Talk about unmitigated gall.
- Underestimating the danger of abruptly cutting her off. Don’t know that you need a Ph.D. for this one. You are the central figure in her Ph.D. dissertation, and she’s written a book about you. At best she’s got a case of obsession, at worse your spidey senses should be saying “Run Forest, Run”. My god she makes Glen Close in “Fatal Attraction” seem aloof. I think psychologist Karl Jung is brilliant, but really to write my whole dissertation or a book about him. What were you thinking? Never mind, I’m a man, I know “you weren’t thinking”, cause if you were thinking something would have screamed out “this isn’t going to end well.” Any time a woman writes a book about you and names it “All In”, you have to recognize leaving probably isn’t really an option, especially if she suspects it’s for another mistress. It’s no coincidence the book wasn’t named “We Are – All In.”

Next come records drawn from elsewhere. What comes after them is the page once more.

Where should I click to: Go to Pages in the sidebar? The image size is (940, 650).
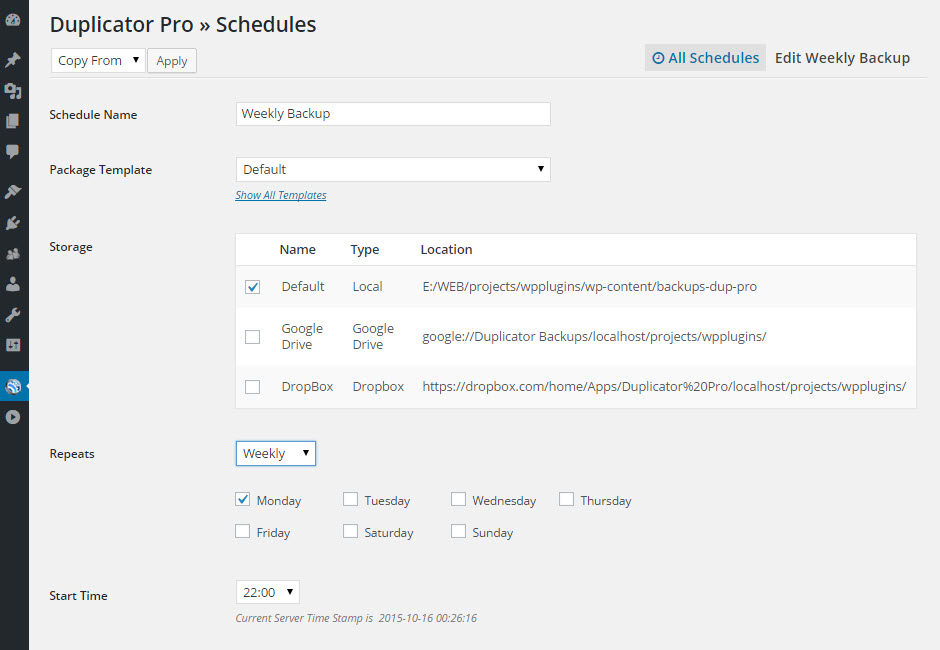click(x=13, y=122)
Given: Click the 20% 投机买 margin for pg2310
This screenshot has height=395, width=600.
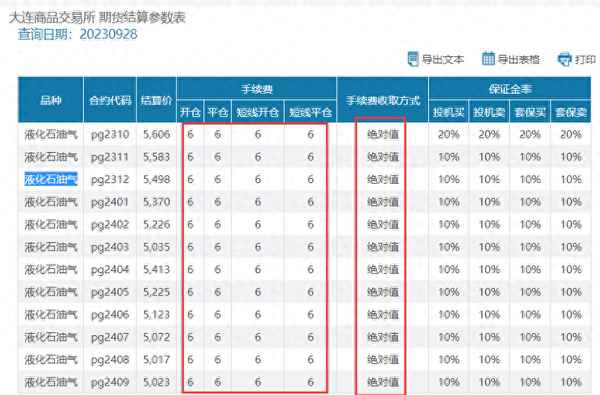Looking at the screenshot, I should 448,134.
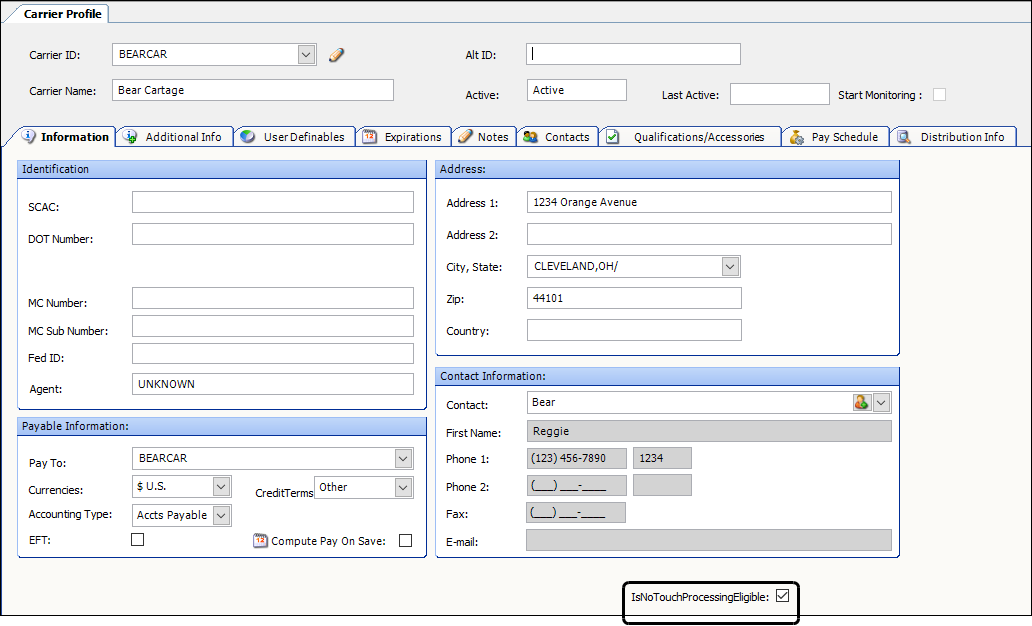Expand the Pay To dropdown

pyautogui.click(x=403, y=459)
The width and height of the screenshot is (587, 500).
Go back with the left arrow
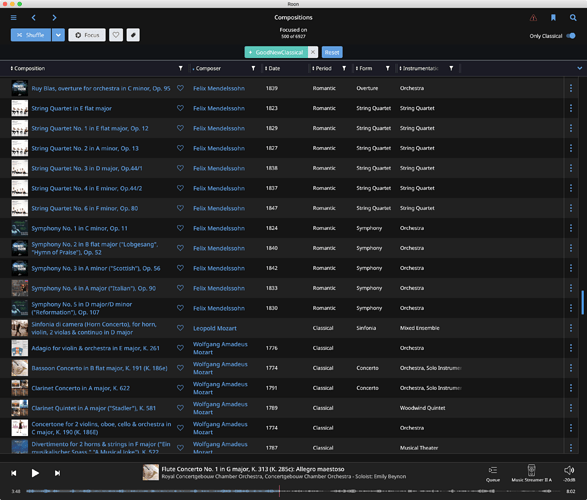tap(34, 18)
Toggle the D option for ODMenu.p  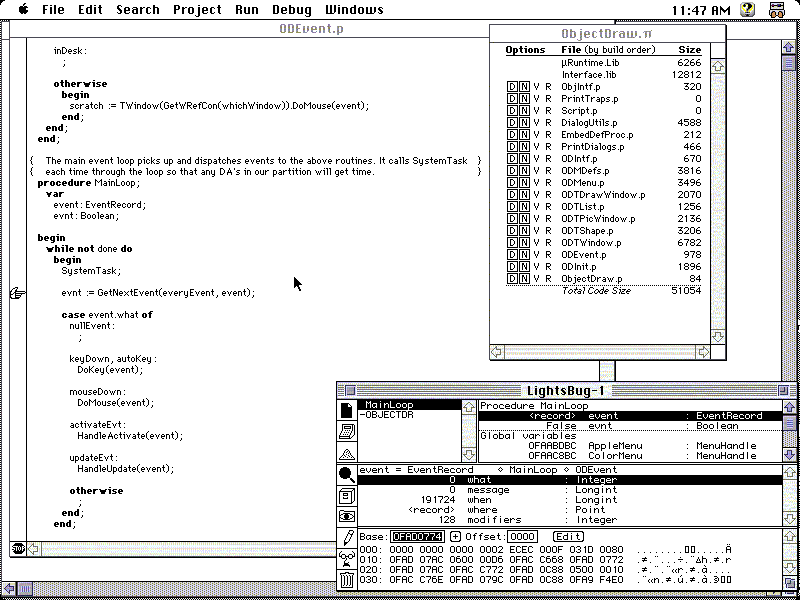coord(513,183)
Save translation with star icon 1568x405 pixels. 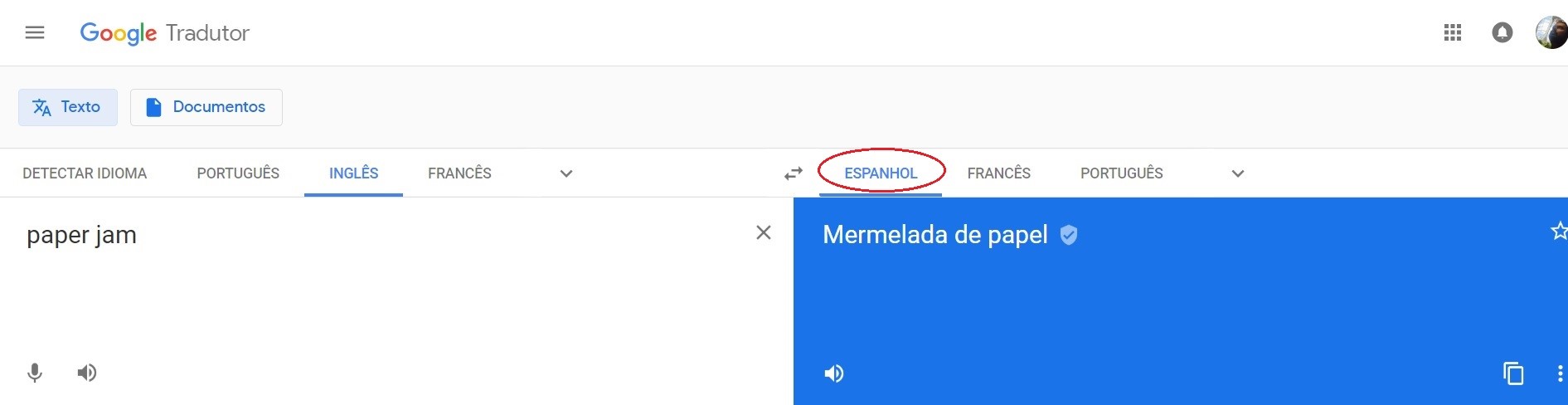pyautogui.click(x=1559, y=231)
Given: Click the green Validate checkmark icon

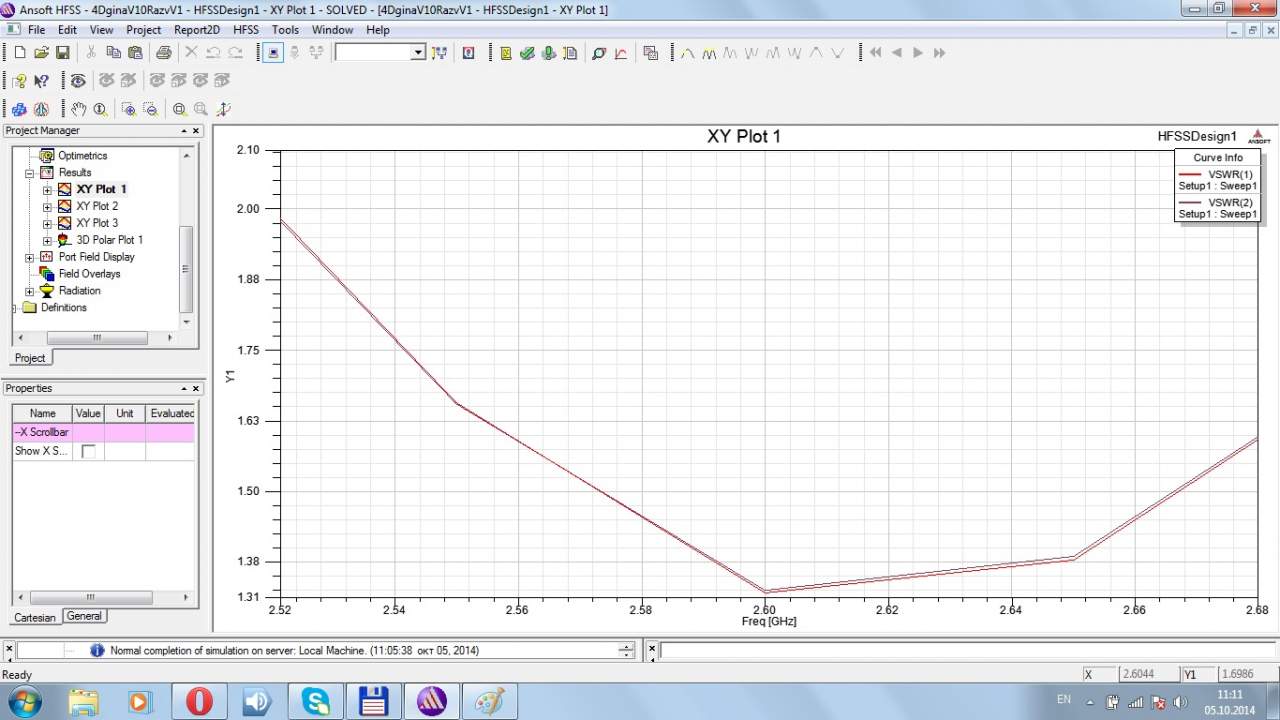Looking at the screenshot, I should pos(527,53).
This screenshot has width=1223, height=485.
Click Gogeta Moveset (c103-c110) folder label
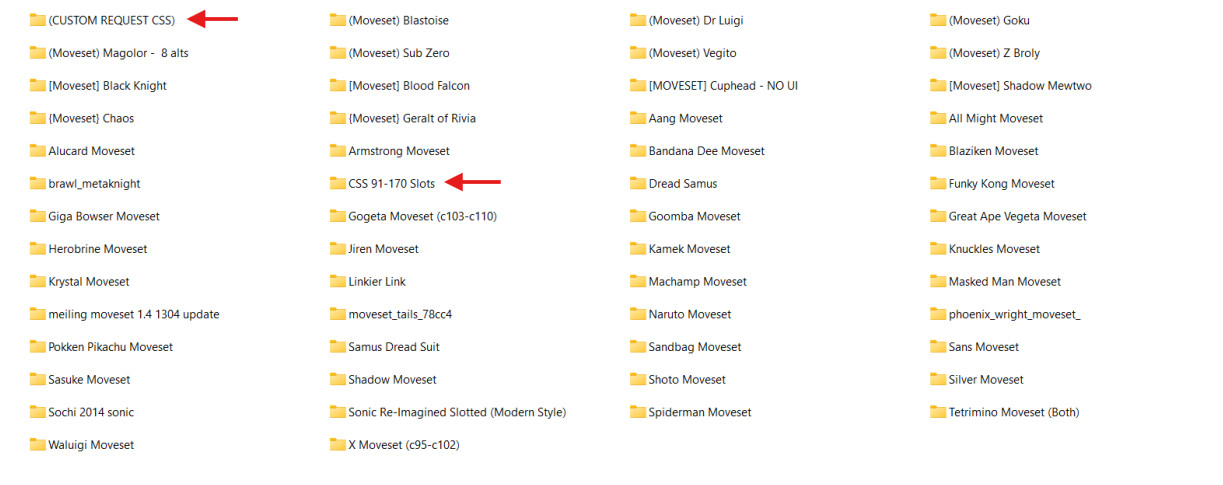(x=422, y=216)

Note to self: People think very carefully about what to title their books. Pay close attention to that.
- Over estimating her emotional stability Last but certainly not lease, when a married mother of two shows up to meet you in Afghanistan during wartime wearing tight outfits at the least shouldn’t the hairs on the back of your neck stand up? Let’s say you could get past the dissertation thing, should you really be surprised to find she has identity, control, jealousy, anger management, and compulsivity challenges? That said, is it really a stretch to find she’s sending the other, other woman harassing emails or trying to hack your top, top secret government email account? Failure to recognize her emotional instability put General Petraeus on shaky ground, and it was inevitable that either he would leave his wife for her (yeah, right), Paula would take the highroad and exit gracefully (again, yeah right), or the ground underneath the General would crumble (it did)!
By no means am I advocating infidelity, and frquently I've seen it be akin to switching seats on the Titantic for spouses who do. However, if you have to cheat you might want to avoid these 7 habits of the highly unsuccessful cheating General when selecting a mistress. The career or family you save could very well be your own.